_PASAJE CITADO_.
···

En todo caso, lo importante no es si la señora Rodríguez, como tantos cubanos del régimen, predica la virtud y practica la corrupción y la doble moral, sino si es verdad el argumento medular de su artículo: que Raúl Castro sí está cambiando rápidamente, y para ello da dos pruebas: la entrega en usufructo de tierras ociosas a campesinos particulares y el reintegro voluntario de los maestros jubilados.
La señora Rodríguez no entiende que Raúl Castro no está solucionando el problema de fondo de la improductividad cubana, causante de la inmensa pobreza que padece el país, sino sólo colocando parches que en modo alguno van a cambiar la miserable vida de los cubanos. Medio siglo de disparates e involución debieron enseñarle a la periodista que lo que no sirve es el sistema comunista basado en la propiedad estatal, el partido único, la planificación centralizada, el colectivismo y la ausencia de libertades políticas y económicas. En 1922 Ludwig von Mises se lo dijo pacientemente a Lenin en un libro llamado Socialismo, y aquel pequeño carnicero autoritario no le hizo caso.
Yo no voy a perder el tiempo explicándole a la señora Rodríguez la diferencia entre las dos Coreas, entre las dos Alemanias (cuando existían), entre Taiwán y China continental, incluso entre la Cuba precomunista, situada entre los países más prósperos de América Latina, y la de hoy, colocada entre los más pobres, con un PIB per cápita semejante al de Bolivia; pero le dejo la más segura y elemental de las profecías: mientras Cuba sea una dictadura comunista, los cubanos van a vivir triste y miserablemente. Así ha sido siempre en todas las latitudes. En cuanto a la reincorporación de los maestros jubilados, con posibilidades de cobrar salario y retiro, eso sólo prueba que en el desastroso modelo cubano no hay incentivos para convertirse en docente, como no lo hay para ser ingeniero, médico o cualquier cosa, porque esa estúpida manera de organizar a la sociedad es contraria a la naturaleza humana.

···

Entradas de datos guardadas
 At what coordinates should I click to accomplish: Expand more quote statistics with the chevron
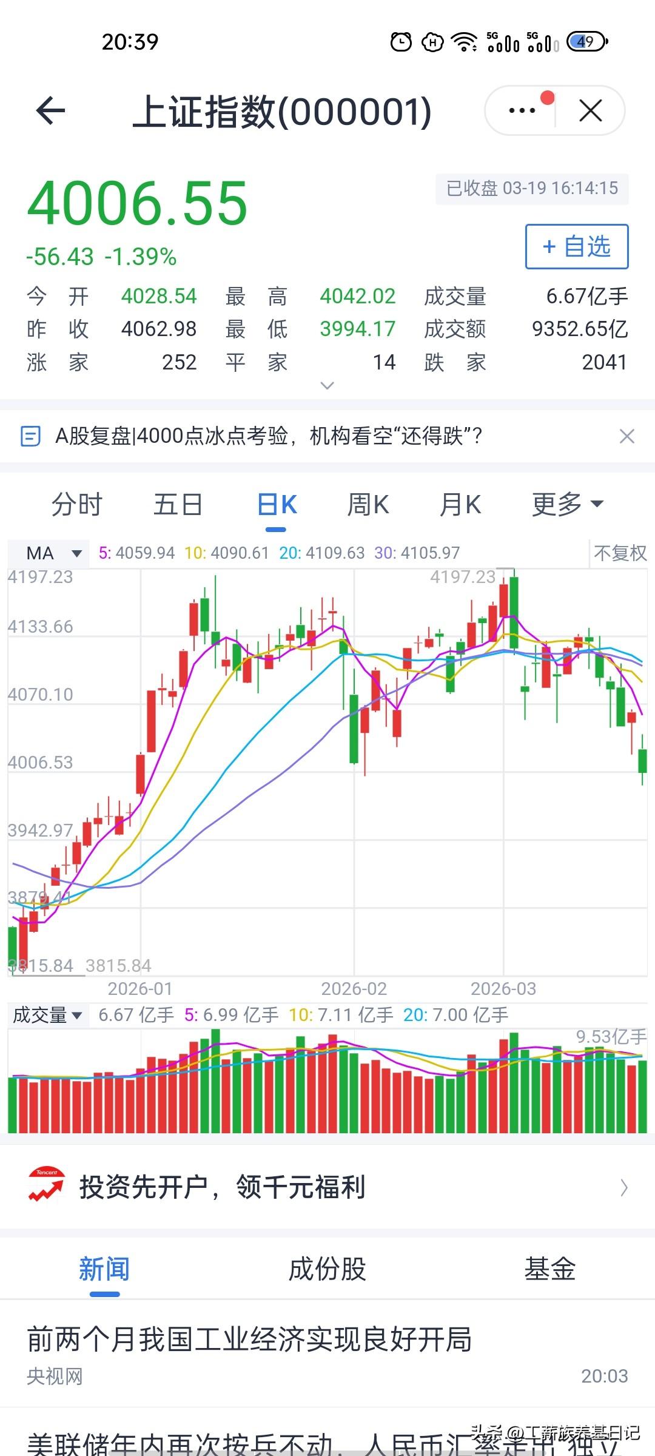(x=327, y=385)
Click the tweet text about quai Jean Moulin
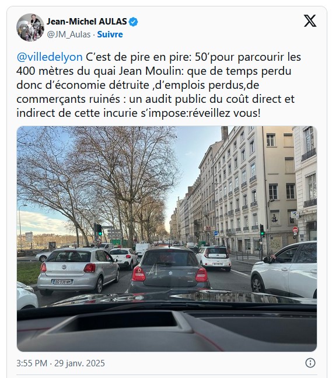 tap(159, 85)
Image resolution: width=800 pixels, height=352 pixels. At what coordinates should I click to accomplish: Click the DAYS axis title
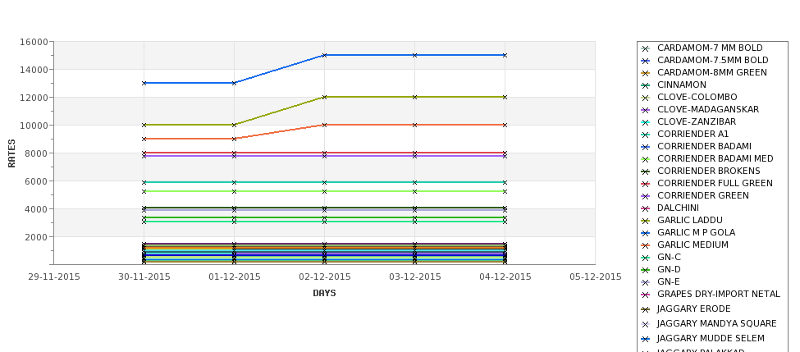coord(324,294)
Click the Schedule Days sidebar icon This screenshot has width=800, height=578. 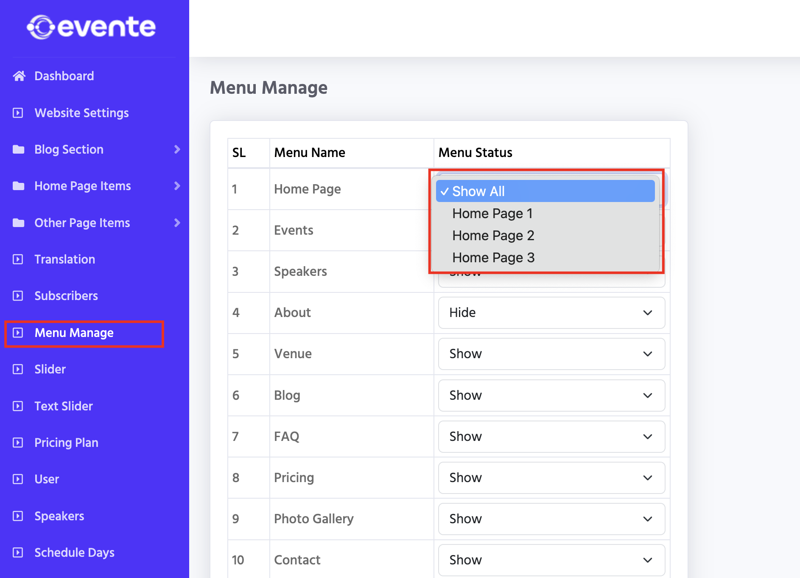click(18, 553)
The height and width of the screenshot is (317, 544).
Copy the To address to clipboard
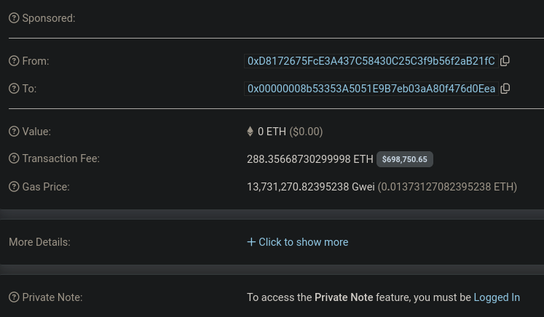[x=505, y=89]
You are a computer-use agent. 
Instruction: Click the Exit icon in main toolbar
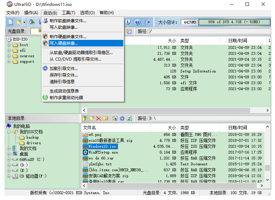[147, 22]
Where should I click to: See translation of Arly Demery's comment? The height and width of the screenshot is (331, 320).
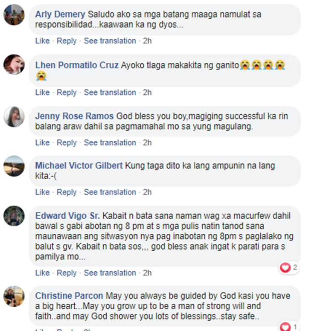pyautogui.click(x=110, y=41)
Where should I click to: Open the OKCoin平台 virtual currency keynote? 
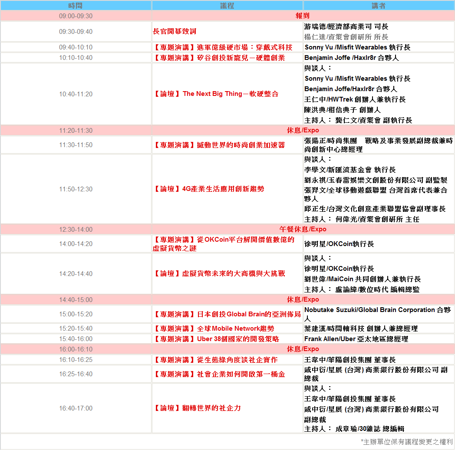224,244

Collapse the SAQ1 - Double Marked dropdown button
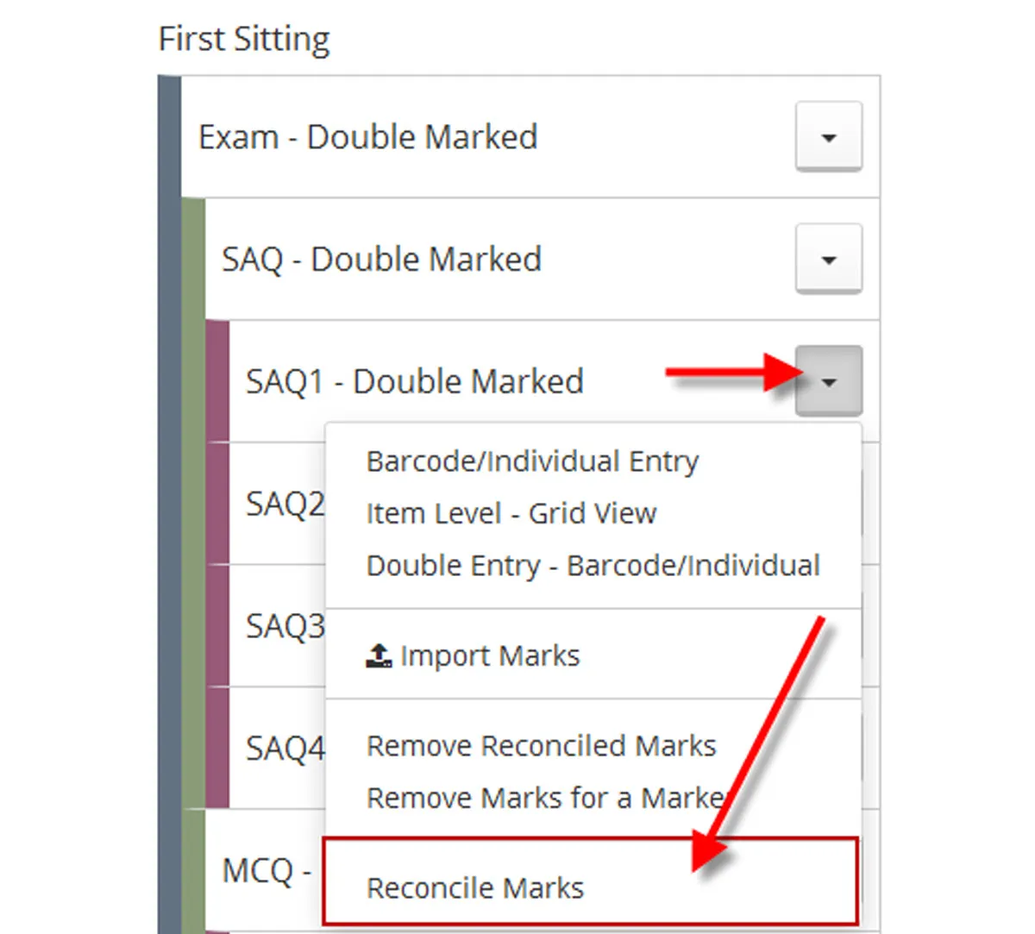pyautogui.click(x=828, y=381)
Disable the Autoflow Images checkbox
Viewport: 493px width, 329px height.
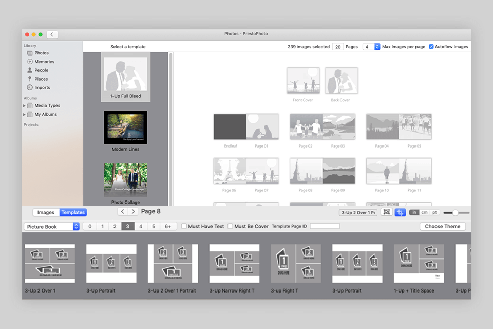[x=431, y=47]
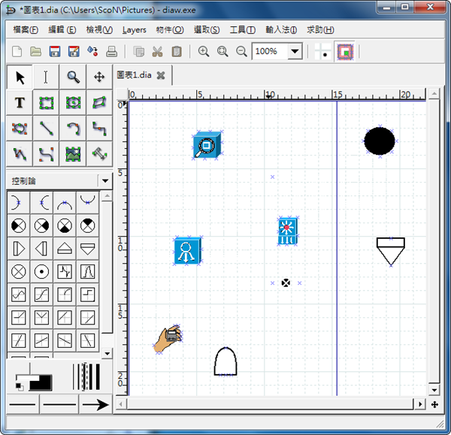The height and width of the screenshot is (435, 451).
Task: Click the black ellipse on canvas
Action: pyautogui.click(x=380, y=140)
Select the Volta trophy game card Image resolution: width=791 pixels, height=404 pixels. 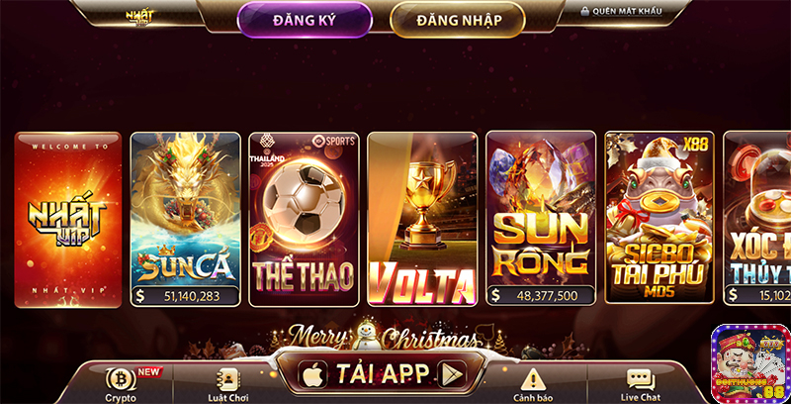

···

_INSTRUCCIÓN DE TRABAJO A_. Transcribe el pasaje sobre Cuba empezando por "La señora Rodríguez no" y siguiendo hasta "le hizo caso.", ambas inclusive.
_INSTRUCCIÓN DE TRABAJO B_. Redacta la parte que sigue del pasaje sobre Cuba a partir de su última oración.
Los ítems provienen de otra fuente.

_RESPUESTA ESPERADA A_.
La señora Rodríguez no entiende que Raúl Castro no está solucionando el problema de fondo de la improductividad cubana, causante de la inmensa pobreza que padece el país, sino sólo colocando parches que en modo alguno van a cambiar la miserable vida de los cubanos. Medio siglo de disparates e involución debieron enseñarle a la periodista que lo que no sirve es el sistema comunista basado en la propiedad estatal, el partido único, la planificación centralizada, el colectivismo y la ausencia de libertades políticas y económicas. En 1922 Ludwig von Mises se lo dijo pacientemente a Lenin en un libro llamado Socialismo, y aquel pequeño carnicero autoritario no le hizo caso.

_RESPUESTA ESPERADA B_.
Esos casi 800.000 graduados universitarios que existen en la Isla se lo preguntan todos los días: ¿para qué hemos estudiado, si estamos condenados a vivir en la indigencia, víctimas de todas las carencias? ¿No se da cuenta la señora Rodríguez de que en los países normales que cuentan con un buen capital humano suele haber prosperidad general? ¿No es capaz de descubrir que la prueba de que ese sistema, el cubano, no puede generar riqueza radica, precisamente, en que posee un gran capital humano que no le sirve de nada?
¿Dónde está la buena vida en Cuba? ¿Dónde están los incentivos materiales? Exactamente, en la jefatura del Partido y en lo que hace la señora Arleen Rodríguez: en defender la dictadura, en denigrar a quienes denuncian sus excesos, en ocultar los crímenes y barbaridades que ella no ignora. Por eso ella puede viajar al exterior, disponer de dólares y vivir mejor que el 99% de los cubanos. En Cuba los incentivos existen para el que aplaude, no para el que critica. Existen para el que delata, no para el que cuestiona. Existen para el que sale a gritar consignas y se muestra obediente al poder y obsecuente con los jerarcas. Pero ninguna de esas penosas actividades, ninguna, aumenta un ápice la riqueza del país. Todo lo contrario: contribuyen a sostener el error en el que se funda esta minuciosa catástrofe.
Al final de su artículo la señora Rodríguez me recomienda un psiquiatra que me quite la obsesión anticastrista. Temo decirle que es un mal incurable: durará mientras ese cruel disparate continúe haciendo daño a mis compatriotas.